Y es necesario insistir en la misteriosa interacción de ambas realidades –la gracia y el mérito- tal como fue expuesta por el Concilio de Trento, para no confiar en que la salvación viene de nuestras propias fuerzas, pero sin caer en el fiducialismo protestante o en el quietismo.
Es cierto que al hablar de mérito se puede correr el riesgo de no poner adecuadamente de relieve la absoluta primacía de la gracia sobre nuestra voluntad pero eso no justifica el abandono o el silenciamiento de un concepto fundamental en la ascética cristiana y en la propia teología de la gracia.

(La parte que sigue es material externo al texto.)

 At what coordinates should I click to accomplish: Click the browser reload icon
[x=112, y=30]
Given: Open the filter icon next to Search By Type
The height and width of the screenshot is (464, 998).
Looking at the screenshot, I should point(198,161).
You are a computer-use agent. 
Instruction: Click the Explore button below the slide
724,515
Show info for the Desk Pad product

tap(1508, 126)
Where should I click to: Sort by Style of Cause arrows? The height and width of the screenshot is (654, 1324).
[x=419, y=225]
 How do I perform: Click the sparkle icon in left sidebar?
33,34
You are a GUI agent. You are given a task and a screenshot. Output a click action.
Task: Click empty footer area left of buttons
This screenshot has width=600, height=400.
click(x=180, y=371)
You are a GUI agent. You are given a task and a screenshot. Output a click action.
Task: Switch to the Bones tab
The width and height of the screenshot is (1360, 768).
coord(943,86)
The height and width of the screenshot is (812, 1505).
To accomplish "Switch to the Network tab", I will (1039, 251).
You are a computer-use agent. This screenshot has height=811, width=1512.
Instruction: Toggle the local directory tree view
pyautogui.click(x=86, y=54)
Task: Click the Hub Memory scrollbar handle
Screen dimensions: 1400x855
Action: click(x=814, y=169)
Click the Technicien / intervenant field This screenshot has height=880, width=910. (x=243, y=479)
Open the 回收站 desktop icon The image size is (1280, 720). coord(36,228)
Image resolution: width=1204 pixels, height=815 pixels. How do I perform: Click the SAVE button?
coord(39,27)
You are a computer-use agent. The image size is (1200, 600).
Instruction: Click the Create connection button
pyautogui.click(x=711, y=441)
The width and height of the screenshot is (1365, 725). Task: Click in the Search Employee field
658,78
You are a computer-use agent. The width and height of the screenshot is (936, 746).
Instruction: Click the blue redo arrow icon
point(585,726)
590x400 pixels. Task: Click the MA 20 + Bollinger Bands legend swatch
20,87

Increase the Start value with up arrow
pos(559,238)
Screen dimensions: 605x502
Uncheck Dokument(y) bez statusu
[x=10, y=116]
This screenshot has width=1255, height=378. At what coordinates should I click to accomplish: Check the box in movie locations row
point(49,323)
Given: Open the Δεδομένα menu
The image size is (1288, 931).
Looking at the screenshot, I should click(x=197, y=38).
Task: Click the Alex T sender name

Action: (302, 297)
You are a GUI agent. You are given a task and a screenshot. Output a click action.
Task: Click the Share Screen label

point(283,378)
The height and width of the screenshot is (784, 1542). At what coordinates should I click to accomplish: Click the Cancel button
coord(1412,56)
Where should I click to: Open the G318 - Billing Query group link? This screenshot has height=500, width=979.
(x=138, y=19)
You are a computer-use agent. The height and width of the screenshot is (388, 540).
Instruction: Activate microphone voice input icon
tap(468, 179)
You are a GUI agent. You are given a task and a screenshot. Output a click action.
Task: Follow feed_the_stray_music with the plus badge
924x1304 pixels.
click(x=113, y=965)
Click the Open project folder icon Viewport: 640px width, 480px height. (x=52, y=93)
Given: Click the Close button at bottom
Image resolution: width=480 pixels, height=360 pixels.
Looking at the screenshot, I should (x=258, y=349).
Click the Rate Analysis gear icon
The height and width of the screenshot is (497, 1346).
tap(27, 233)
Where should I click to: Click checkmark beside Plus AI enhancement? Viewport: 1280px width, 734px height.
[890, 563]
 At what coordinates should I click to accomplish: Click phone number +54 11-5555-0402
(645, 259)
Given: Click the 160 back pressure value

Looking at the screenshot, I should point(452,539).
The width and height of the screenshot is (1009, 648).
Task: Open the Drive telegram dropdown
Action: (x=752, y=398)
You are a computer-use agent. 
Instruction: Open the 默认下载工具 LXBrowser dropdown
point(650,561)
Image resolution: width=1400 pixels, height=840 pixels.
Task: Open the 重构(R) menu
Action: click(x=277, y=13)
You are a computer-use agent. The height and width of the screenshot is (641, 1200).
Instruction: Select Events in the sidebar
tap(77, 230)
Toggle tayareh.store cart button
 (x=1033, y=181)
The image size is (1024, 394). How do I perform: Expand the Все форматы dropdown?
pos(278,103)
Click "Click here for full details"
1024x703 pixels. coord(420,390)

No olvidemos que ya para los nominalistas, Dios no premia los méritos de los hombres; para ellos, esto sería tanto como creer que está limitado en su libertad por una acción humana. La idea pasa íntegra al hereje Lutero y es una de las bases de su ideología. Pero no olvidemos que el luteranismo es la tentación perenne de quienes no saben respetar el equilibrio y al mismo tiempo la propia esencia de los binomios gracia y naturaleza, fe y razón, orden natural y sobrenatural. Por eso Lutero es tan admirado por los neo-modernistas y los últimos y decadentes supervivientes de la Nouvelle Théologie.
3. En la segunda lectura (1Ts 5, 1-6), San Pablo nos advierte que la venida del Señor a juzgarnos será como un ladrón en la noche, cosa que había dicho Jesús expresamente, con las mismas palabras (cfr. Mt 24, 42-51).
La historia salvífica de cada uno terminará con el rendimiento de cuentas que fijará nuestra suerte definitiva. Al final, el Señor castigará o premiará —según el trabajo realizado con los dones recibidos— con la entrada o no en el reino eterno de la contemplación de Dios.
«Los bienes del cielo para los bienaventurados y los males del infierno para los condenados serán iguales en la sustancia y en la duración eterna; más en la medida o en los grados serán mayores o menores, según los méritos o deméritos de cada cual» (Catecismo Mayor). Así, no solamente debemos movernos al deseo de la bienaventuranza celestial, sino también recordar el modo cierto de conseguirla que es -revestidos con la fe y caridad-, perseverar en la oración y saludable uso de los Sacramentos y ejercitarse en todo género de caridad con los prójimos. Porque de este modo la misericordia de Dios, que preparó aquella dichosa morada para los que le aman, hará algún día se cumpla en nosotros lo que dijo el Profeta: «Y mi pueblo habitará en mansión de paz, en habitación segura, en morada tranquila» (Is 32, 18) (cfr. Catecismo Romano).
Que la Virgen María nos alcance todos los beneficios y dones que nos llegan a través de sus manos maternales, nos enseñe a acogerlos y a ser generosos para que den el fruto abundante que Dios espera de cada uno de nosotros.